Com a progressão da repressão capitaneada por Hans Frank, os judeus de Varsóvia são confinados ao gueto da cidade, um lugar que tornou-se um formigueiro humano sujeito a epidemias e fuzilamentos aleatórios pela SS. É aí que os Zabinski vêem-se na obrigação moral de estender a mão às vítimas do nazismo. Com seus contatos dentro da Resistência e uma incrível perspicácia que numerosas vezes enganou os alemães, Jan resgatou diversas pessoas de dentro do gueto e instalou-as, mesmo que provisoriamente, dentro das dependências do jardim zoológico. Ao longo da ocupação, mais de 300 pessoas foram salvas da morte certa pelos Zabinski, e a narrativa de Ackerman é recheada de passagens emocionantes sobre o perigoso cotidiano dentro dos limites do zoo.
A autora também mescla a história principal com narrativas secundárias tocantes, como a de Irena Sendler e a de Janusz Korczak, que acalmou até o fim um grupo de crianças às portas da morte em Treblinka. Tais histórias complementam e adicionam valor ao mérito dos Zabinski, que a certo ponto acolheram a própria Irena Sendler após sua fuga da Gestapo.
A tragédia do Levante de Varsóvia, na qual brutais tropas da SS chefias pelo Obergruppenführer Bach-Zelewski destruíram a cidade, sufocando a Resistência e assassinando 200 mil pessoas, é contada com detalhes, ressaltando a imobilidade sádica do Exército Vermelho, que permitiu o massacre, apenas observando acampado à beira da cidade. Esta ferida, ainda não completamente cicatrizada no coração polonês, é o ápice da narrativa. Relegada à sombra soviética após a queda dos nazistas, a nova Polônia comunista não reconheceu o mérito de Jan Zabinski. Ele foi, contudo, homenageado pelo governo israelense com o título de “Justo Entre as Nações”, e teve uma árvore plantada em sua honra no Memorial do Holocausto em Israel, em 1968.

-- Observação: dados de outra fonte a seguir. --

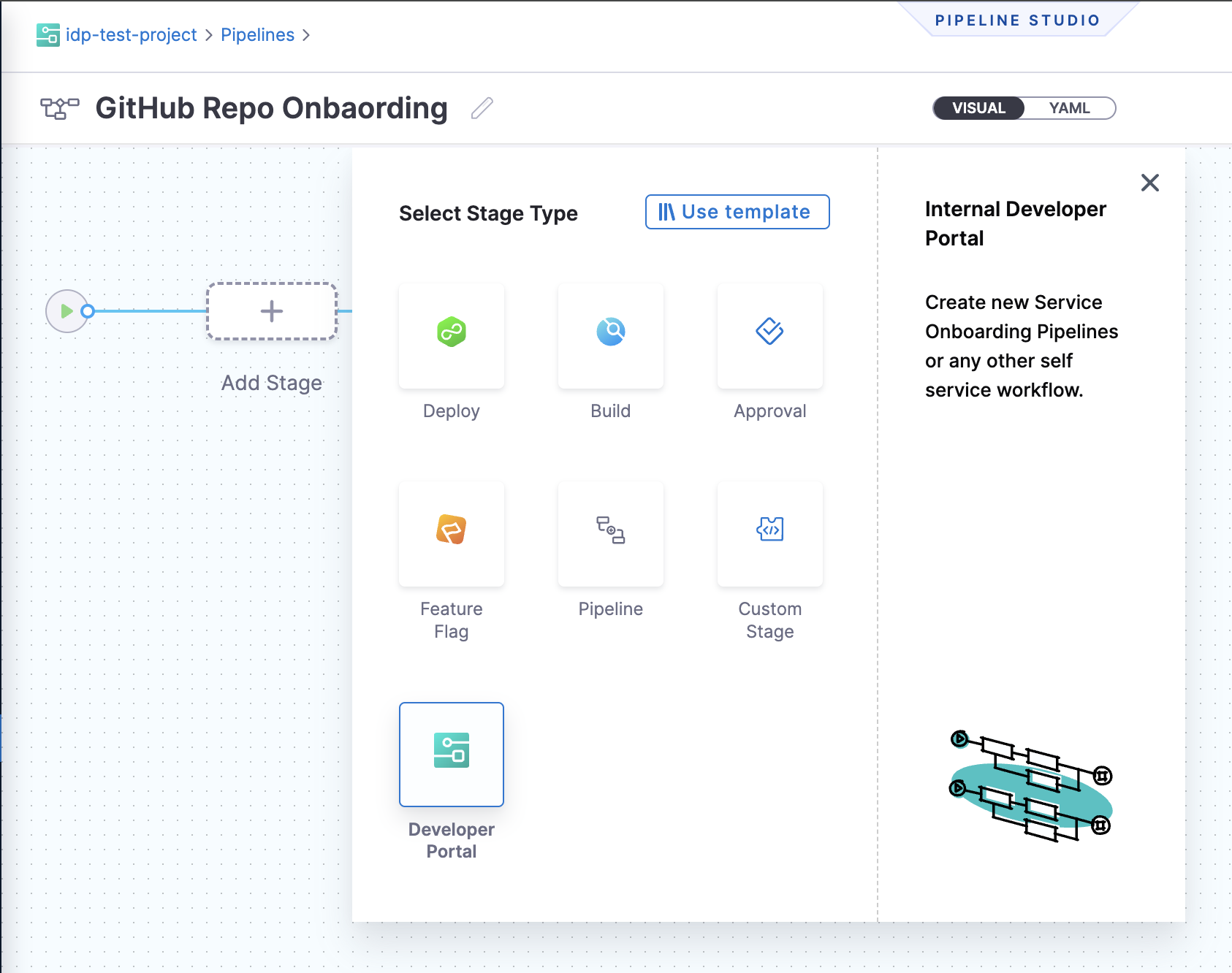Pick the Approval stage type icon
This screenshot has height=973, width=1232.
(769, 333)
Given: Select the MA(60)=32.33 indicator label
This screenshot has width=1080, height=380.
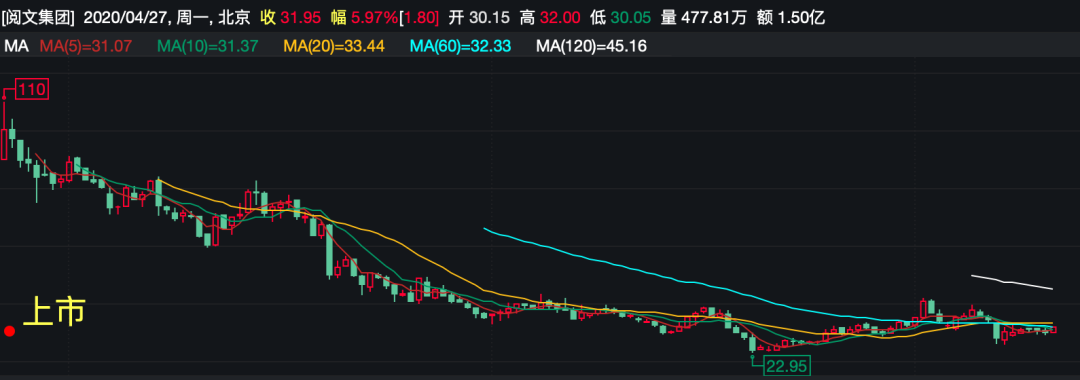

Lançado em 2007 nos EUA, o livro figurou em 13º lugar na lista de best-sellers do New York Times, e já inspirou cineastas poloneses a levar a heróica história do Zoológico de Varsóvia para o cinema. A obra de Ackerman proporciona boas horas de leitura, misturando momentos de tensão, alegria e talvez a maior piada de humor negro já vista, protagonizada por dois soldados da SS. Uma publicação que vale a pena conferir.